* **WORK TO COMPLETE**:
Edit the items below by changing "Vorschau" to "Preview" and leaving everything else as it is. Leave the pictures out of your answer.

* **RECORDED INFORMATION**:

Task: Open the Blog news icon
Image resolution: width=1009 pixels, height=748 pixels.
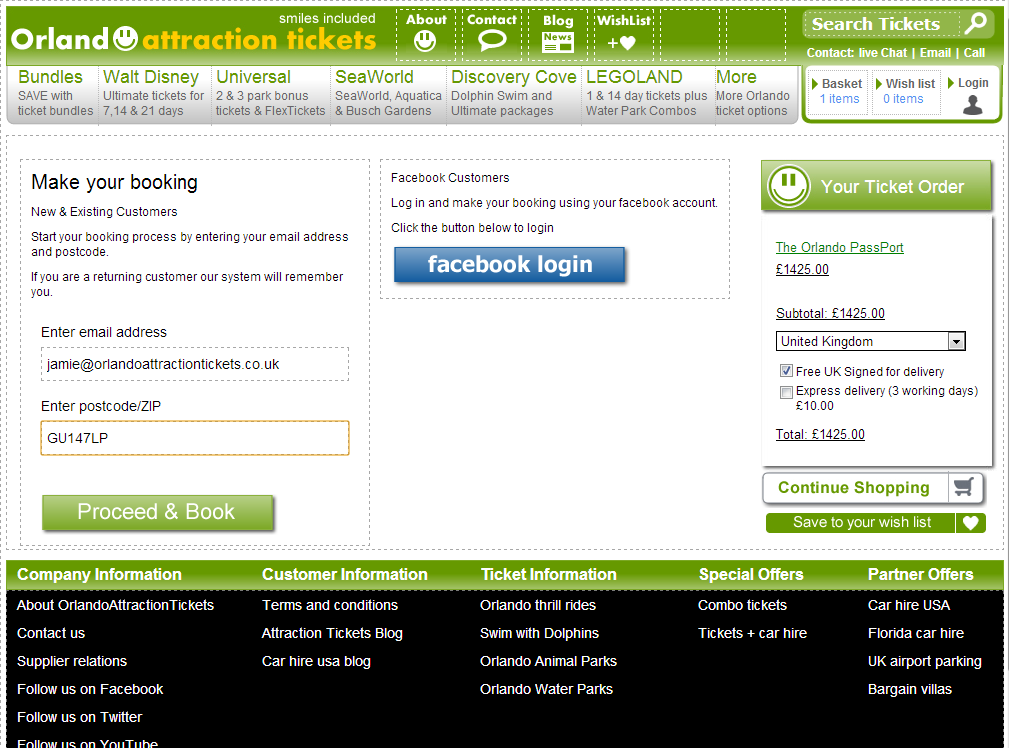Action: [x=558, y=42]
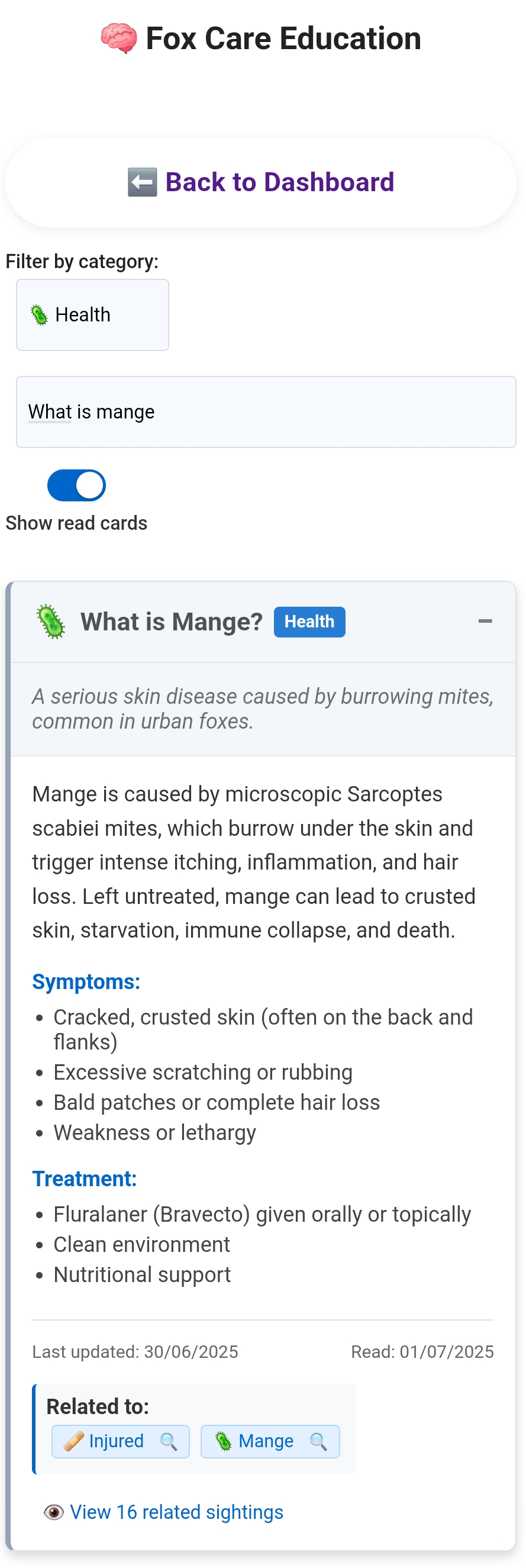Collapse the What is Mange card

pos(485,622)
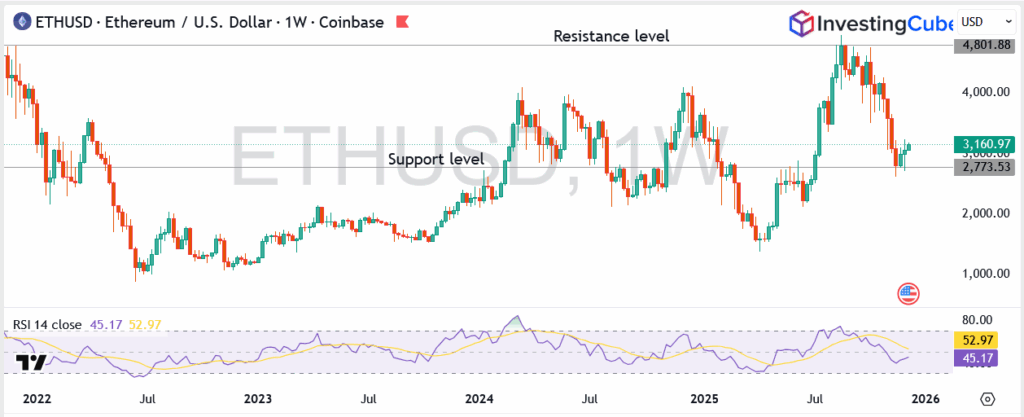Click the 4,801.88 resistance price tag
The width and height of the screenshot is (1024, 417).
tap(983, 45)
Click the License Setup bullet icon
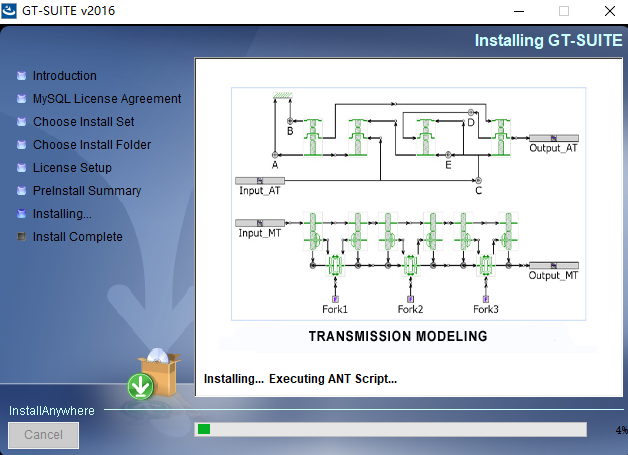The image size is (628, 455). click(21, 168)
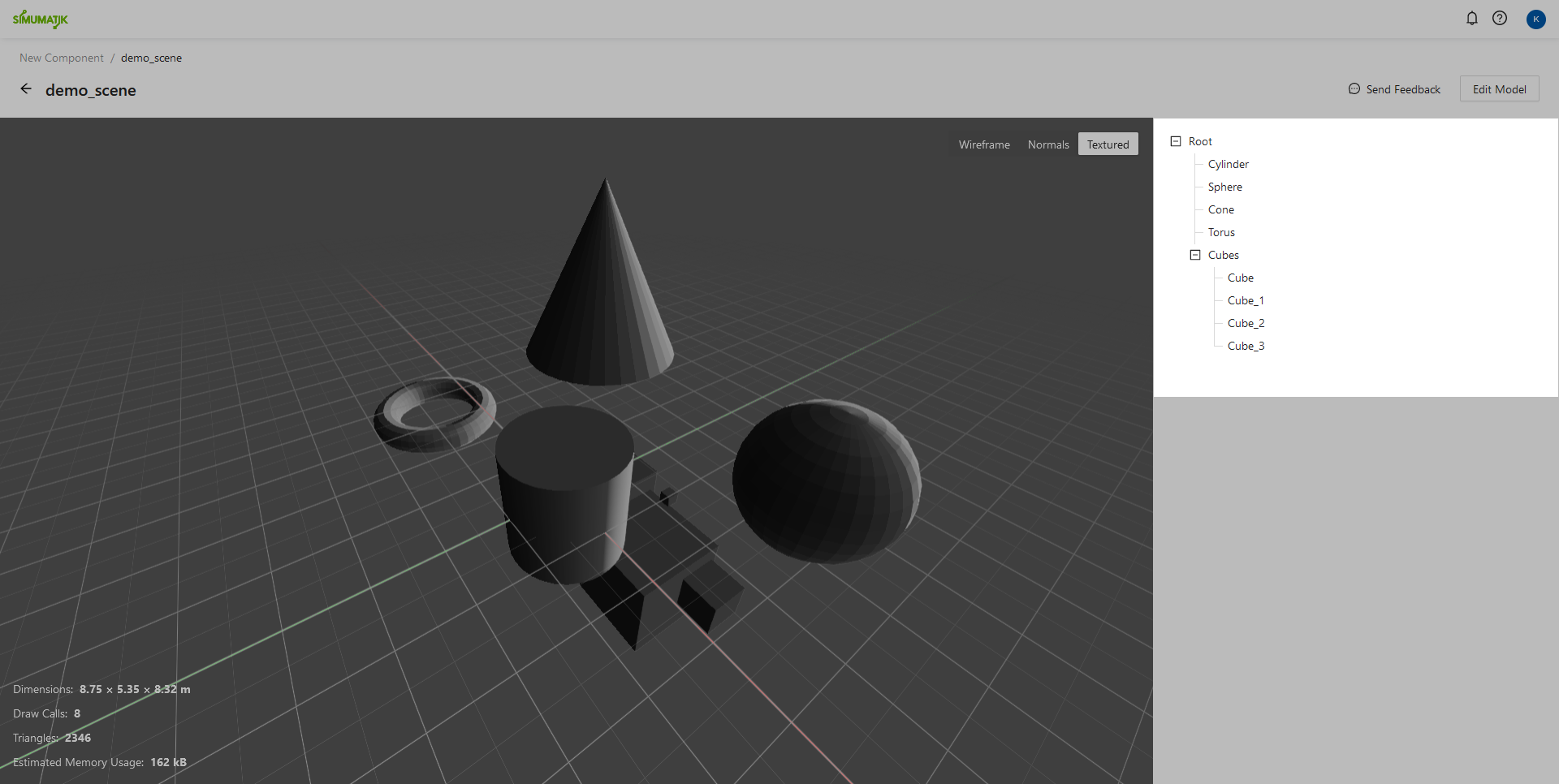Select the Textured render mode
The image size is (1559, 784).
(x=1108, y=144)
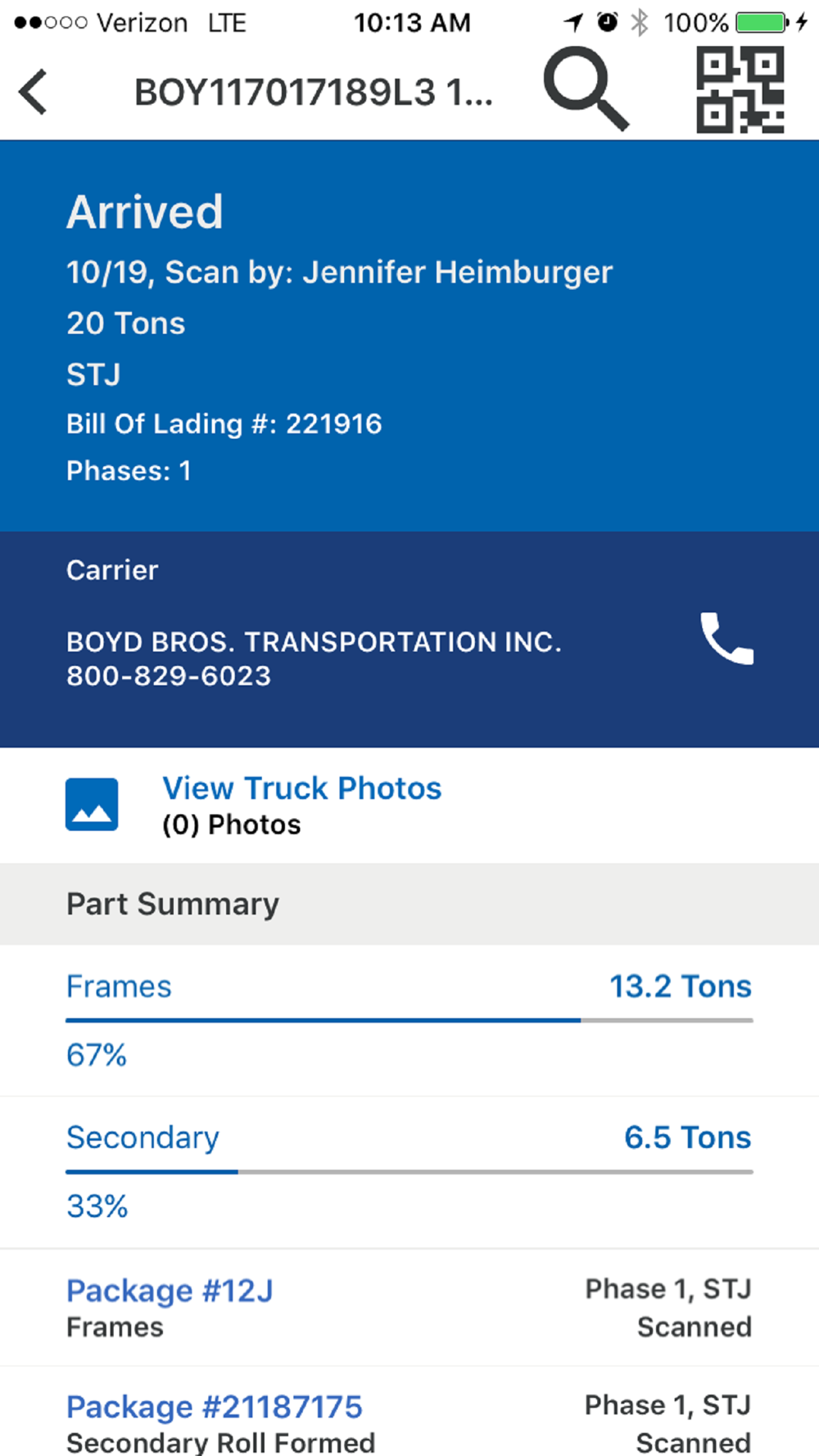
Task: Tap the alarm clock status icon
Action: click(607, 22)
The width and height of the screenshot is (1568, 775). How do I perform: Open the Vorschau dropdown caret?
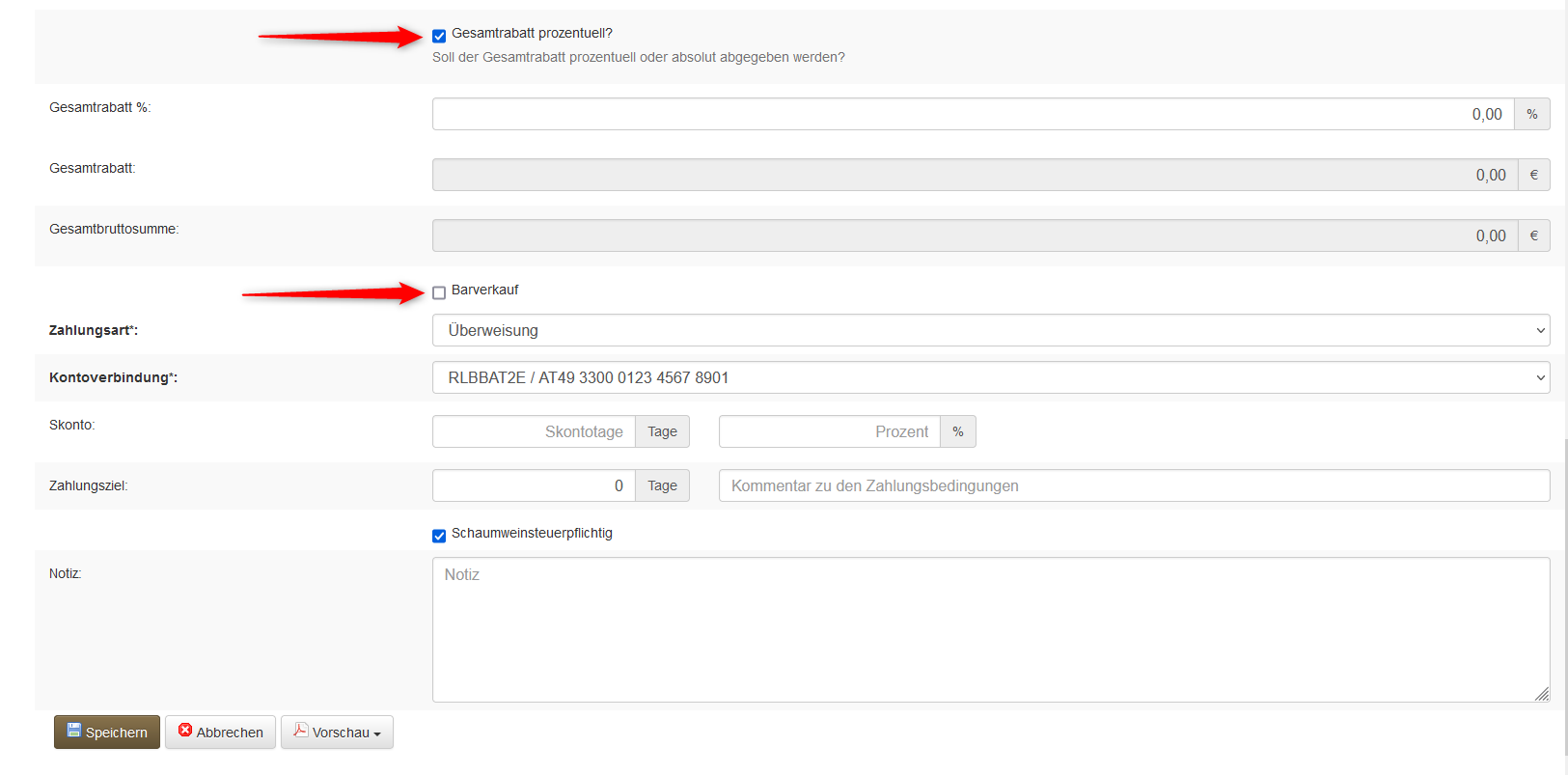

* **FULL OUTPUT**:
Task: Open the Blog news icon
Image resolution: width=1009 pixels, height=748 pixels.
Action: [x=558, y=42]
Collapse the What is Mange card

pos(485,622)
Click the 4,801.88 resistance price tag
The width and height of the screenshot is (1024, 417).
tap(983, 45)
Click the License Setup bullet icon
The image size is (628, 455). click(21, 168)
Select the Textured render mode
The image size is (1559, 784).
(x=1108, y=144)
Task: Tap the alarm clock status icon
Action: click(607, 22)
The width and height of the screenshot is (1568, 775). How do I perform: Open the Preview dropdown caret?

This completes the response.